Exercise goal: Should a line in the entries below contain "Купить", return that line.

Provided data:
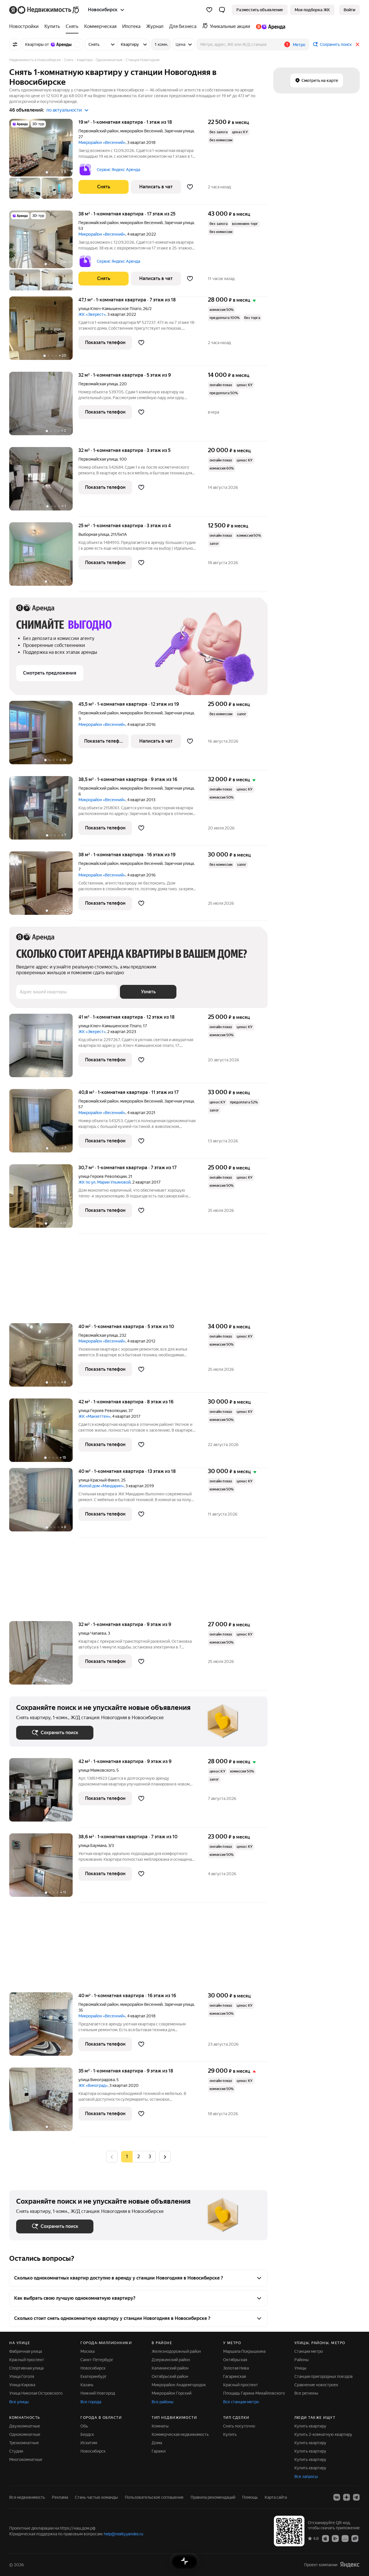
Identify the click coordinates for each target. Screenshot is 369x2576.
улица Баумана (92, 1845)
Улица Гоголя (21, 2376)
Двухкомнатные (24, 2426)
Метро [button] (299, 44)
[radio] (138, 2156)
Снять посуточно (239, 2426)
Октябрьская (235, 2359)
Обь (84, 2426)
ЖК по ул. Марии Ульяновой (104, 1182)
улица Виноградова (96, 2079)
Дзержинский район (171, 2359)
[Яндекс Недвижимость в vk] (336, 2497)
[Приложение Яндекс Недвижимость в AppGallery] (345, 2538)
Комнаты (160, 2426)
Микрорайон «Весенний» (101, 142)
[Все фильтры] (15, 44)
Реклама (60, 2497)
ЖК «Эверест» (92, 314)
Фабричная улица (25, 2351)
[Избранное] (209, 10)
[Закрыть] (357, 44)
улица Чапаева (92, 1633)
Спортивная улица (26, 2368)
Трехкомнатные (24, 2442)
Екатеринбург (93, 2376)
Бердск (87, 2434)
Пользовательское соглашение (154, 2497)
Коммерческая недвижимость (180, 2434)
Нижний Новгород (97, 2393)
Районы (301, 2359)
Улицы (300, 2368)
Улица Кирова (22, 2384)
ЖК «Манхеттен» (94, 1416)
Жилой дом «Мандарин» (101, 1486)
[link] (349, 10)
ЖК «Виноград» (93, 2085)
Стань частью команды (96, 2497)
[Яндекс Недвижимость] (44, 10)
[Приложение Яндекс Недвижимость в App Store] (325, 2538)
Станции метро (308, 2351)
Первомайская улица (98, 384)
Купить (230, 2434)
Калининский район (170, 2368)
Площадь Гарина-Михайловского (254, 2393)
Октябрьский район (170, 2376)
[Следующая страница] (165, 2156)
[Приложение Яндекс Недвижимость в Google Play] (335, 2538)
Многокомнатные (25, 2459)
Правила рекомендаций (213, 2497)
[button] (222, 10)
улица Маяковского (96, 1770)
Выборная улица (93, 534)
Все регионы (306, 2393)
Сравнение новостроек (316, 2384)
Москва (87, 2351)
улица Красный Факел (98, 1480)
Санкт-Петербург (96, 2359)
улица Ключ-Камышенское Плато (109, 308)
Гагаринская (234, 2376)
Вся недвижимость (27, 2497)
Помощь (250, 2497)
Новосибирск (93, 2368)
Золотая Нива (236, 2368)
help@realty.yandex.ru (123, 2534)
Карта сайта (276, 2497)
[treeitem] (25, 26)
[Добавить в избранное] (189, 187)
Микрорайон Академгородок (179, 2384)
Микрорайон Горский (171, 2393)
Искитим (88, 2442)
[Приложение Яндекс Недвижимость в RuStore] (354, 2538)
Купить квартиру (310, 2426)
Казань (86, 2384)
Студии (16, 2451)
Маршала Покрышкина (244, 2351)
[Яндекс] (350, 2564)
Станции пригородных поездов (323, 2376)
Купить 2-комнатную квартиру (323, 2434)
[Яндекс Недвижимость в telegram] (356, 2497)
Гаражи (158, 2451)
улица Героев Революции (102, 1176)
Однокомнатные (24, 2434)
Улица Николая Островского (36, 2393)
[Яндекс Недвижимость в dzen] (346, 2497)
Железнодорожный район (176, 2351)
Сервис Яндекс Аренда (118, 169)
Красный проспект (26, 2359)
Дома (157, 2442)
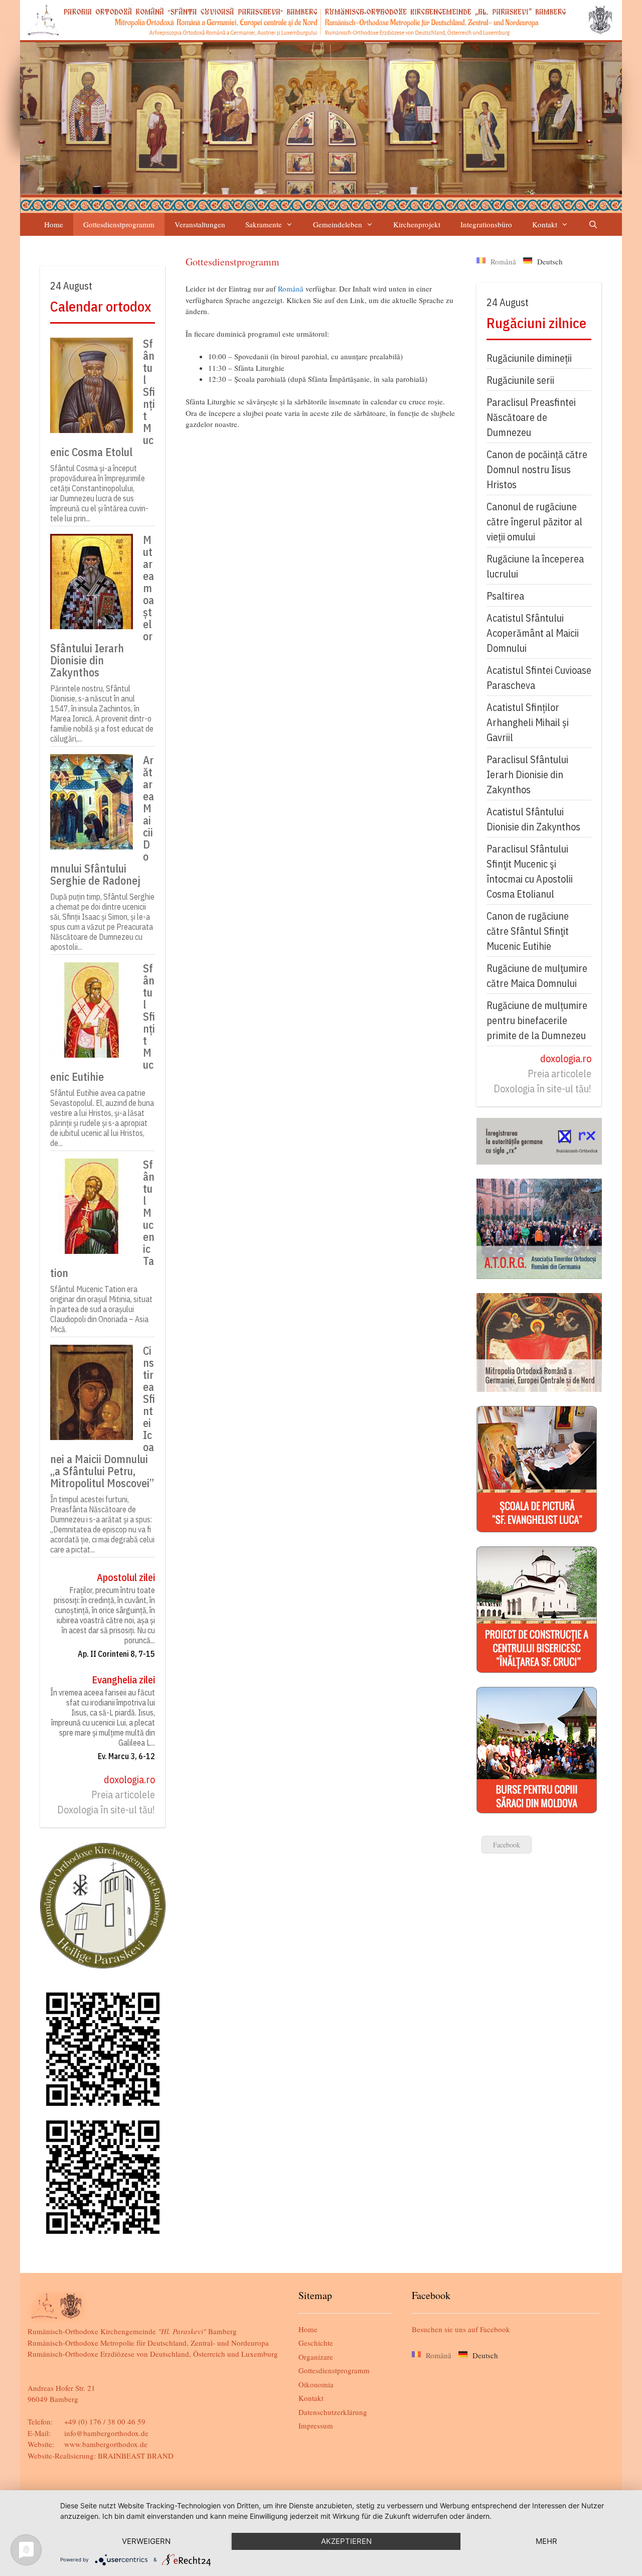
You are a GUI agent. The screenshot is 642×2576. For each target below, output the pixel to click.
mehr (546, 2541)
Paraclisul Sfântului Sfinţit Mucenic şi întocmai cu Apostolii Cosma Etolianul (530, 871)
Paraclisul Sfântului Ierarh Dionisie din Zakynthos (527, 774)
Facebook (506, 1844)
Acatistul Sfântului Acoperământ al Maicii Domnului (533, 633)
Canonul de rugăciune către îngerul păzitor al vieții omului (534, 521)
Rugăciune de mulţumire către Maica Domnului (537, 975)
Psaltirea (505, 596)
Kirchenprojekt (416, 224)
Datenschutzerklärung (332, 2412)
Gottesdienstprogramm (118, 224)
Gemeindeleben (337, 224)
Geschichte (315, 2343)
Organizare (315, 2357)
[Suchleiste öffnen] (593, 224)
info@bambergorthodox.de (106, 2433)
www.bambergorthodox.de (105, 2444)
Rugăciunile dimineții (529, 358)
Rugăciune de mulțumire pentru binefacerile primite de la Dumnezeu (537, 1020)
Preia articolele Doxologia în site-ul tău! (106, 1802)
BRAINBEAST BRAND (136, 2456)
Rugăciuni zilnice (536, 323)
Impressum (315, 2425)
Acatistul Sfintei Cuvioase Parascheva (539, 677)
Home (53, 224)
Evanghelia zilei (123, 1679)
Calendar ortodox (100, 306)
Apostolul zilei (126, 1577)
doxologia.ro (129, 1779)
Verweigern (146, 2541)
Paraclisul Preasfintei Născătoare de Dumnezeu (531, 417)
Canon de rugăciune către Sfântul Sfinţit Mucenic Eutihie (528, 931)
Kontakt (544, 224)
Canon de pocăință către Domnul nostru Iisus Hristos (537, 469)
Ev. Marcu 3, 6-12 (126, 1756)
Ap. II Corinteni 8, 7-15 (116, 1654)
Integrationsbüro (486, 224)
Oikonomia (316, 2384)
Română (290, 288)
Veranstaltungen (200, 224)
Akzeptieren (346, 2541)
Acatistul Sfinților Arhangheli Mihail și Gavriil (528, 722)
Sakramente (263, 224)
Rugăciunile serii (520, 380)
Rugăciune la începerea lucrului (535, 566)
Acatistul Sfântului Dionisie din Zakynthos (533, 819)
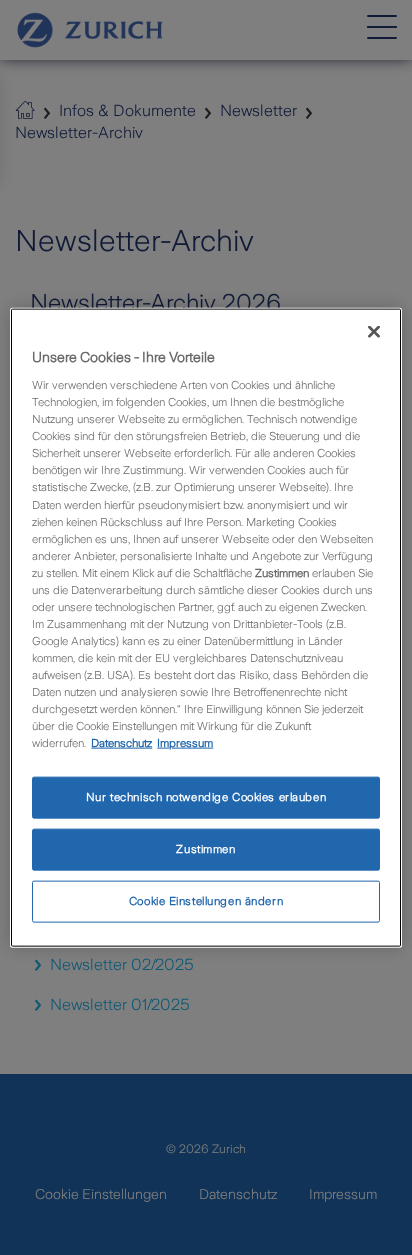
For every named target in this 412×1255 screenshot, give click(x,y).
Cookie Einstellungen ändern (206, 901)
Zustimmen (205, 849)
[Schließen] (374, 331)
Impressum (185, 743)
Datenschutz (121, 743)
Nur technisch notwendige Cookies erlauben (206, 797)
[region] (205, 627)
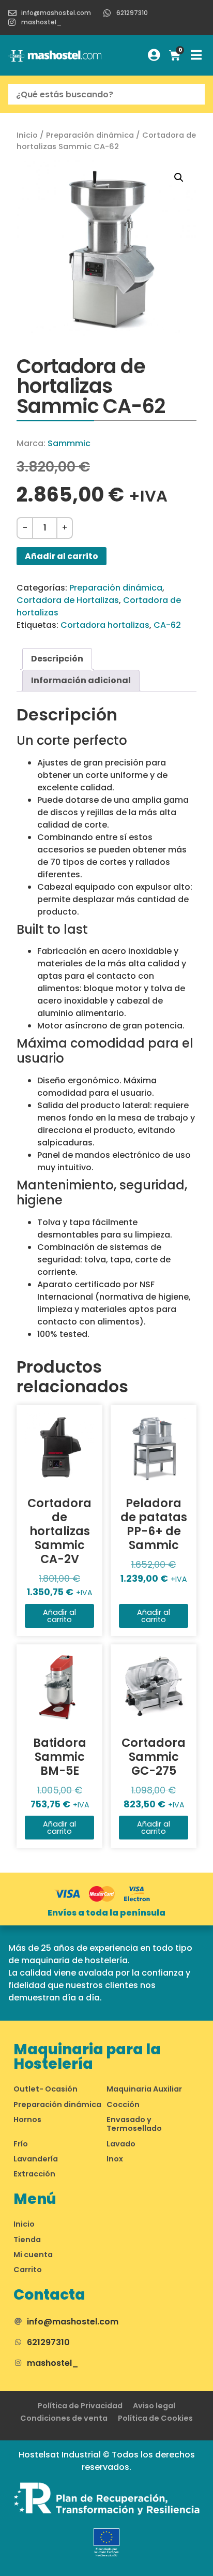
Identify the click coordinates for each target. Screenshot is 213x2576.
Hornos (27, 2119)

Written solution:
Купить (230, 2434)
Купить квартиру (310, 2426)
Купить 2-комнатную квартиру (323, 2434)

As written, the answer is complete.